9. La regione Siciliana, sentito il Dipartimento della protezione
civile della Presidenza del Consiglio dei Ministri, regolamenta con
proprio atto i casi di ritardo grave da parte dell'Ente attuatore
nell'attuazione degli interventi, prevedendo altresi' eventuali
procedure sostitutive.
Art. 10.
1. Per assicurare la regolarita' dei finanziamenti delle opere
incluse nei programmi della citata legge n. 433 del 31 dicembre 1991
e successive modificazioni ed integrazioni, l'Assessorato del
bilancio e delle finanze della regione Siciliana provvede alla
automatica reiscrizione nell'esercizio finanziario successivo di
tutte le somme, passibili di perenzione, impegnate a favore dei
soggetti delegati.
Art. 11.
1. Il Dipartimento della protezione civile e' estraneo ad ogni
rapporto contrattuale scaturito dall'applicazione dei precedenti
articoli della presente ordinanza; pertanto, eventuali oneri
derivanti da ritardi, inadempienze o contenzioso, a qualsiasi titolo
insorgenti, sono a carico dei bilanci degli enti attuatori.

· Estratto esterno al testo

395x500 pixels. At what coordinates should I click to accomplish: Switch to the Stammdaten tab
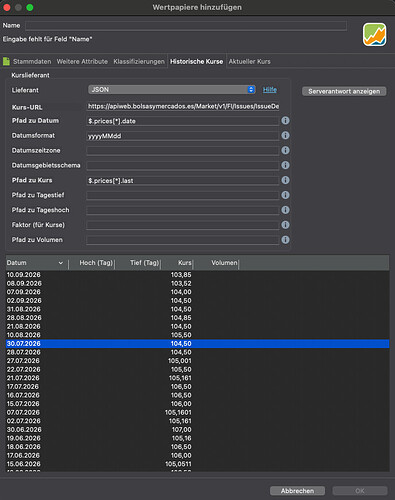coord(32,62)
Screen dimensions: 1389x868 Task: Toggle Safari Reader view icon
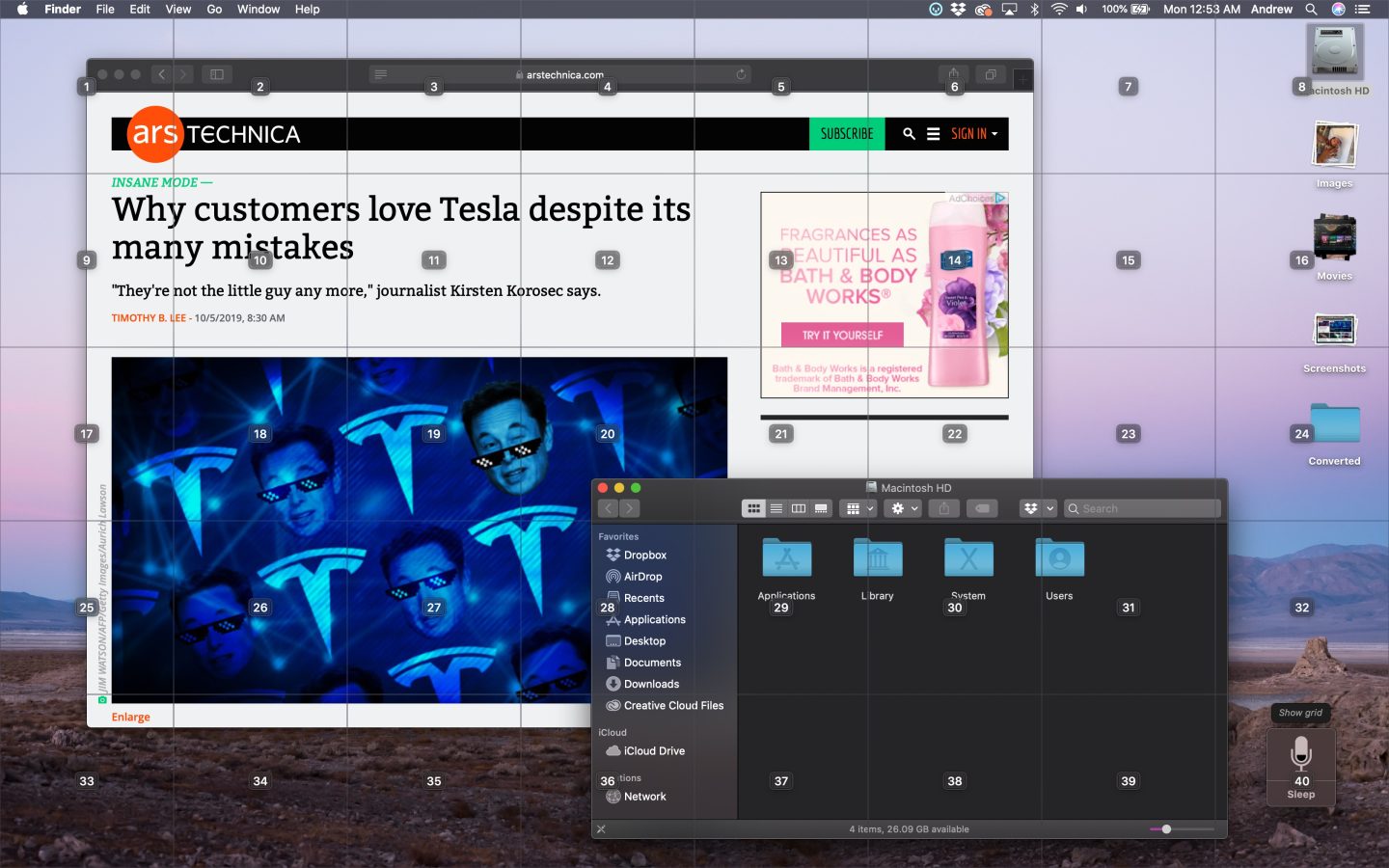381,74
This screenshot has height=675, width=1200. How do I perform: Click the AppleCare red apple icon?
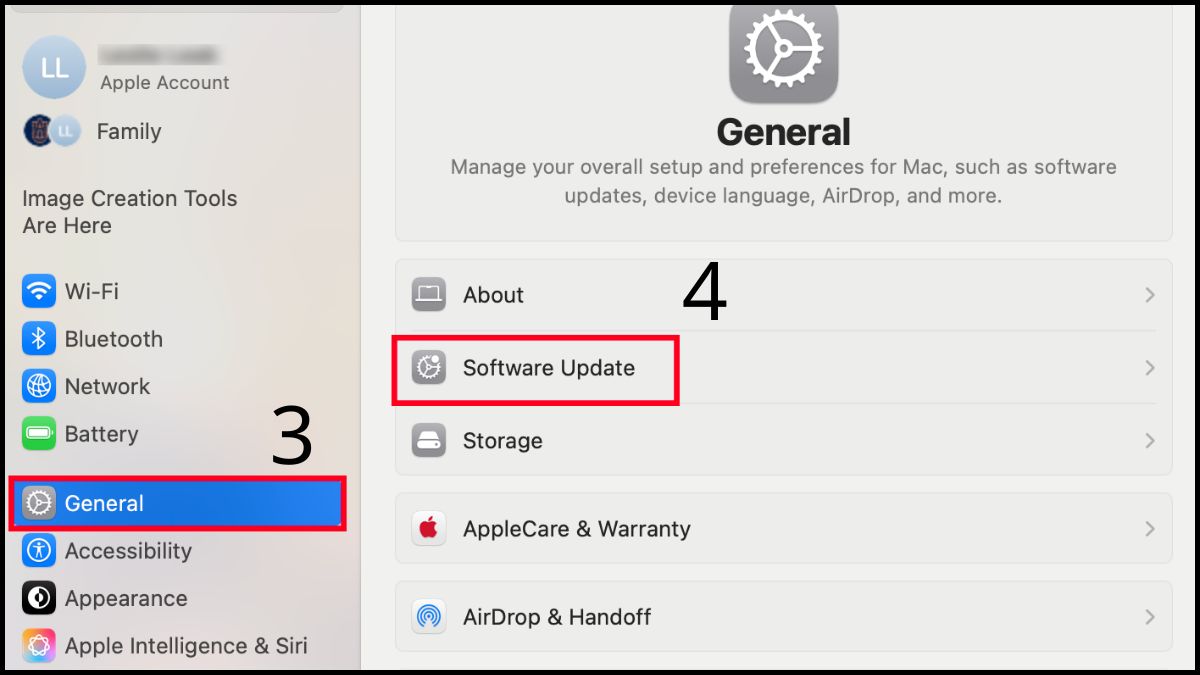click(429, 529)
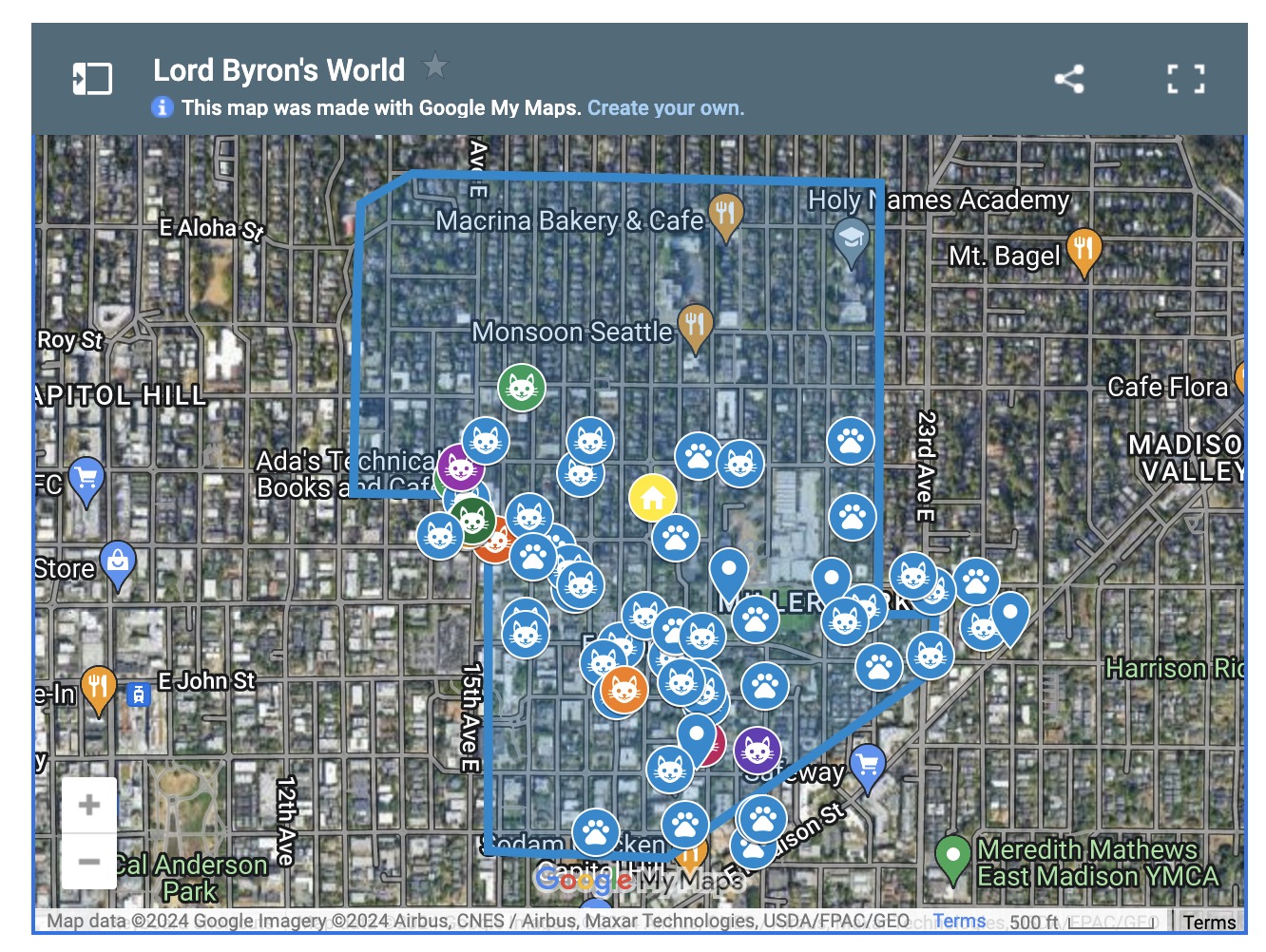Click the Lord Byron's World map title
1266x952 pixels.
click(x=278, y=70)

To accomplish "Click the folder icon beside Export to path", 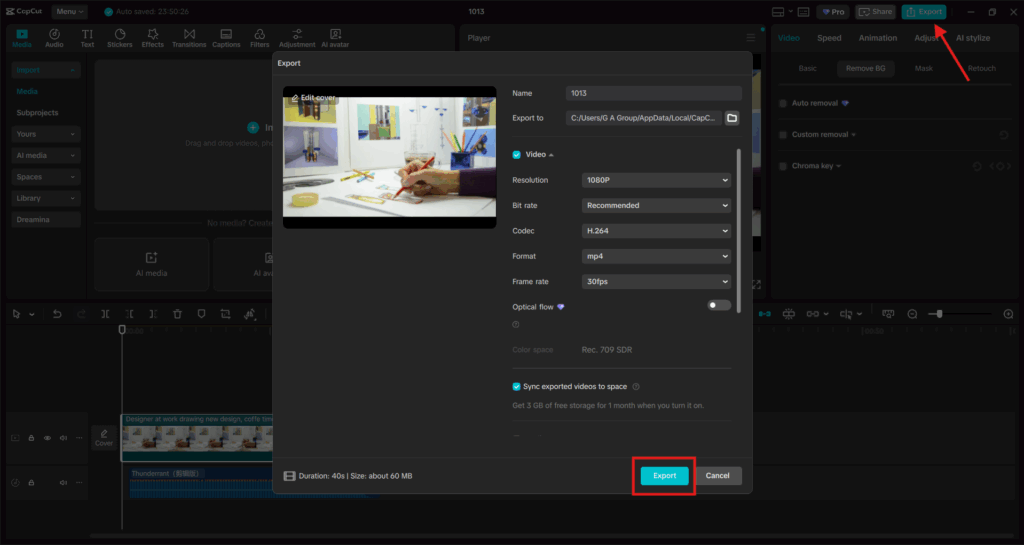I will pos(732,118).
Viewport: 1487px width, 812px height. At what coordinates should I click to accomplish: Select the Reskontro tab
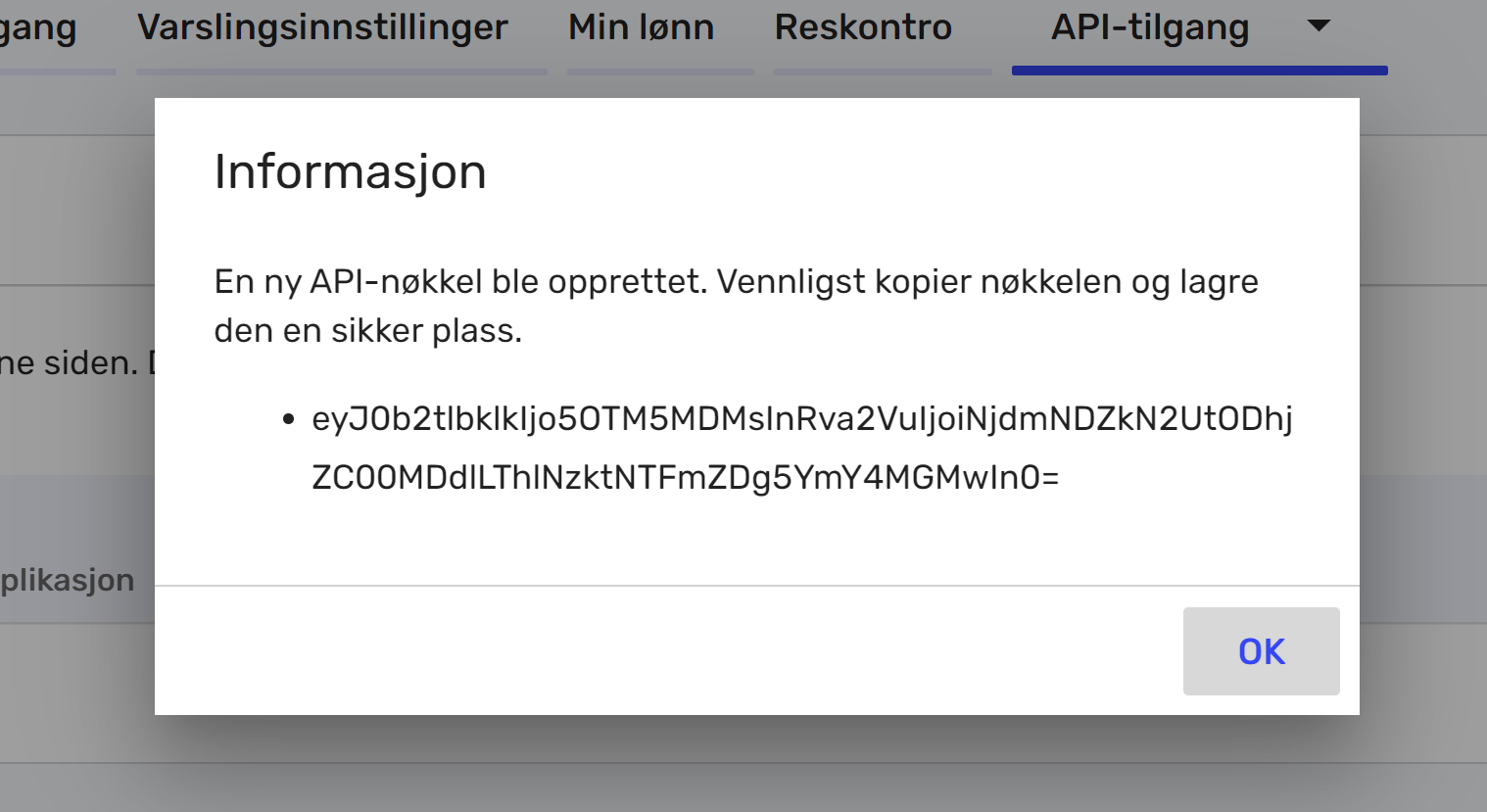click(863, 26)
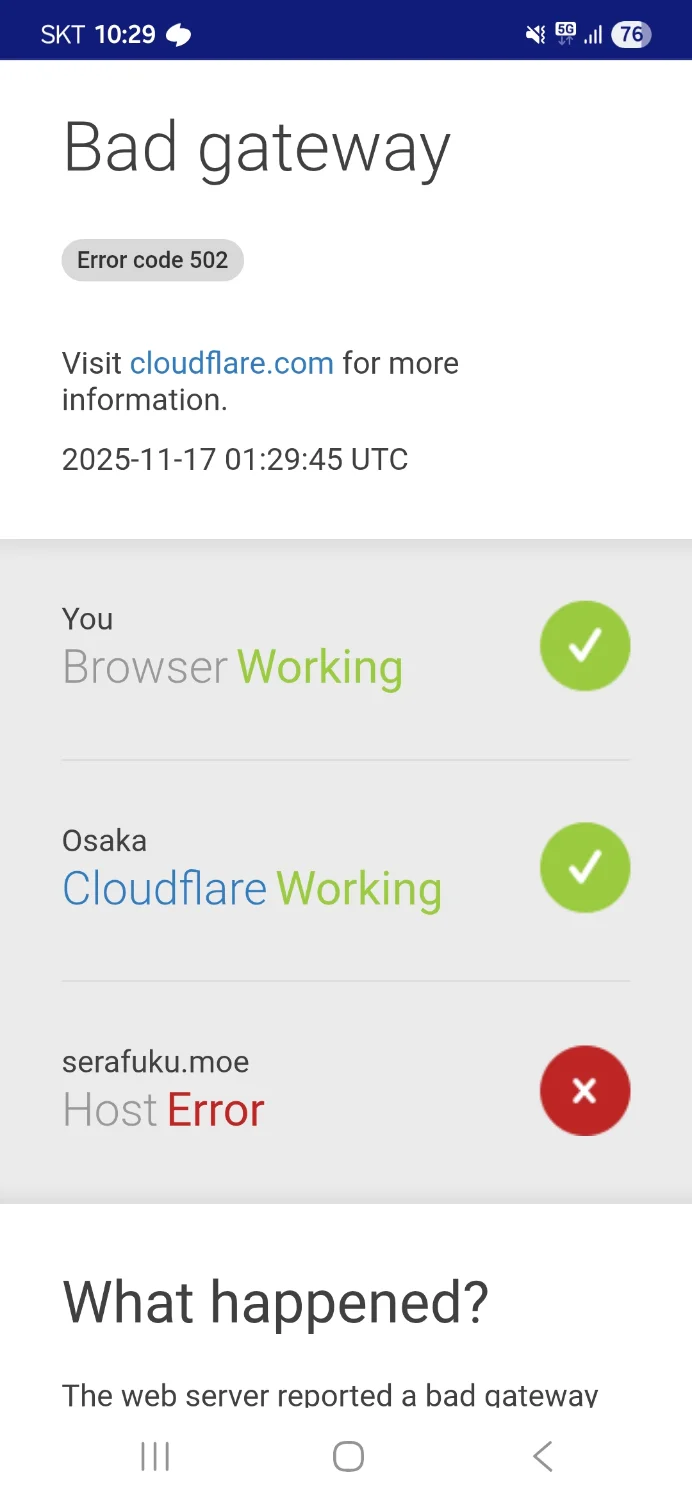Tap the signal strength bars icon

594,35
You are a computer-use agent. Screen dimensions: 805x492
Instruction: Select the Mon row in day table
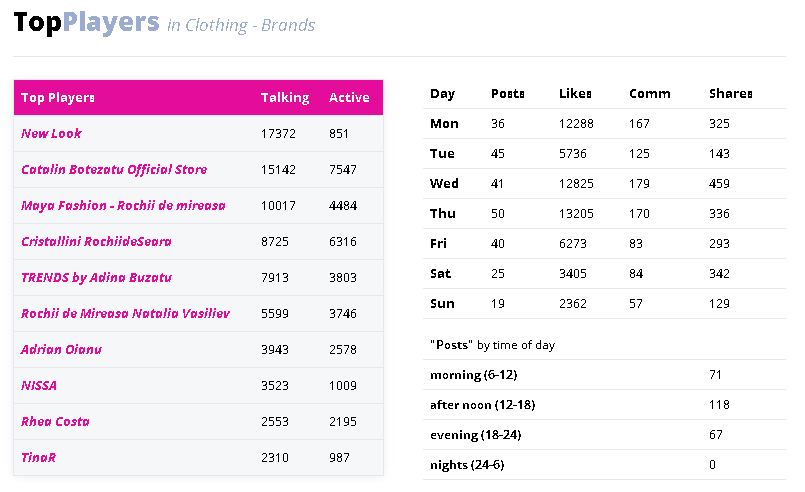604,124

La presente ordinanza sara' pubblicata nella Gazzetta Ufficiale
della Repubblica italiana.
Roma, 8 novembre 2002
Il Presidente
del Consiglio dei Ministri
Berlusconi
Il testo di questo provvedimento non riveste carattere di
ufficialità e non è sostitutivo in alcun modo della pubblicazione ufficiale
cartacea. La consultazione e' gratuita.